In a curious nod to tau structures from people with corticobasal degeneration (CBD) and chronic traumatic encephalopathy (CTE), the center of the asymmetrical α-synuclein structure features a small cavity that contains an unknown molecule unattached to the protein (Feb 2020 news).
Schweighauser and colleagues believe this molecule, or molecules, is something other than a protein. It is almost certainly negatively charged, to counter a net positive charge of four lysines that surround the cavity. It may stabilize the structure and even promote assembly, though that remains to be determined. In Type I filaments, the slightly bigger cavity seems to contain additional smaller molecules. Other molecular entities appear on the fringes of the protofilament cores; they may represent extensions of the synuclein polypeptide chain.
Because of the height of the amino acid side chains, and also because the protofibrils tilt away from the fibril axis, each protofibril monomer contacts three monomers in the opposing protofilament. For example, PF-IA’s N-terminus connects to the C-terminus of the PF-IB one rung up the chain, while PF-IA’s C-terminus connects to the N-terminus of the PF-IB one down the chain (see image below).
This is different than in tau filaments. There, each protofilament only contacts its opposing counterpart. The interface between the synuclein monomers is larger, stretching for 25 amino acids, in comparison to at most six amino acids for tau fibrils. “This is bound to have an impact on seeded aggregation, as it results in differences in enthalpic and entropic gains when a new molecule is incorporated into the filament,” the authors wrote.
Protofibril Troika. Each synuclein protofilament monomer touches three in the opposing chain. The N terminus of the green PF-IB contacts the C terminus of the faded red PF-IA one up the chain.
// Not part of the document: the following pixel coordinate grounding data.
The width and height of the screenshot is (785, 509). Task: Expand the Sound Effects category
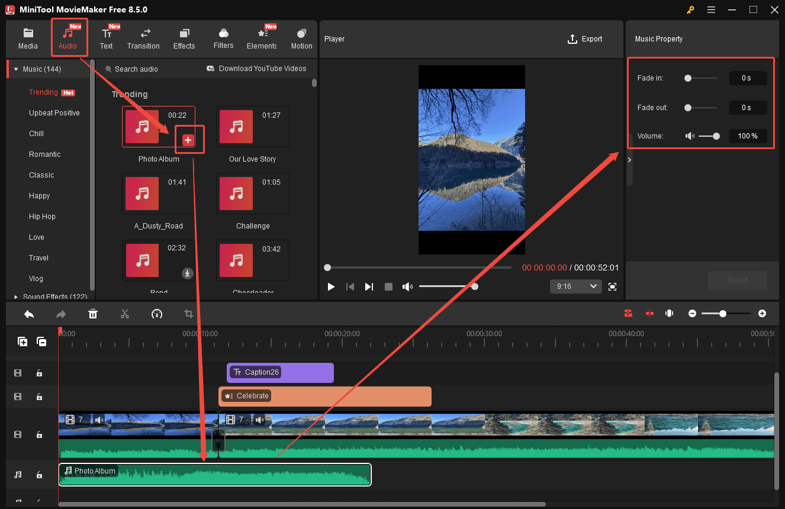point(16,296)
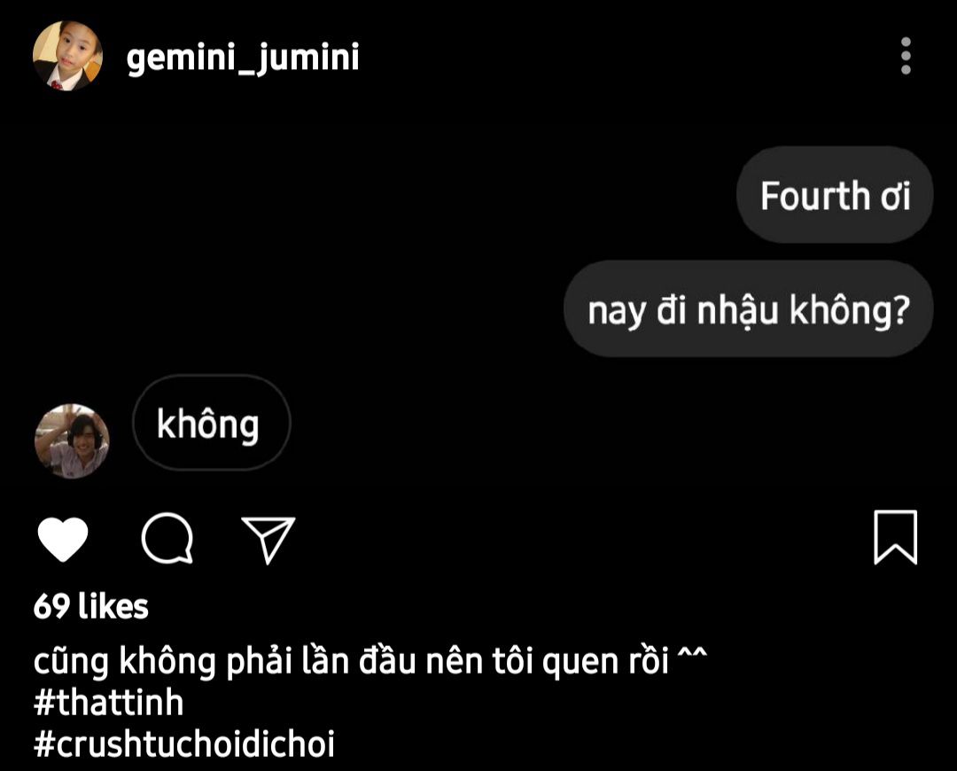Open the three-dot more options menu

[x=906, y=56]
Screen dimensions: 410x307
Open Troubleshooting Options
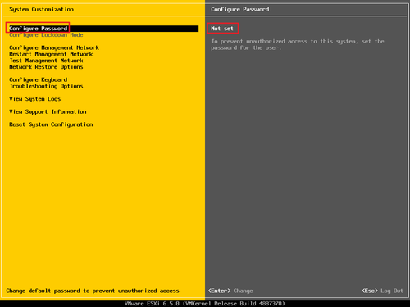click(46, 86)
The C terminus of the green PF-IB binds the N terminus of the faded blue PF-IA one down the chain. [Courtesy Schweighauser et al., 2020, under Creative Commons license.]
This information is fine and good, but does it help scientists understand why mutations in α-synuclein cause disease? Yes. For example, either a glycine-to-aspartic acid mutation at amino acid 51, or an alanine-to-glutamic acid switch at 53 lead to familial Parkinson’s disease. Both residue 51 and 53 lie at an interface between the two protofilaments. The filament structure can accommodate either the aspartic acid or glutamic acid side chains. Each will add one extra negative charge per protofibril, or two for each rung of the fibril structure, reducing the net charge in the cavity by two. This might affect the non-protein mystery molecule in the cavity; this idea, however, requires more work.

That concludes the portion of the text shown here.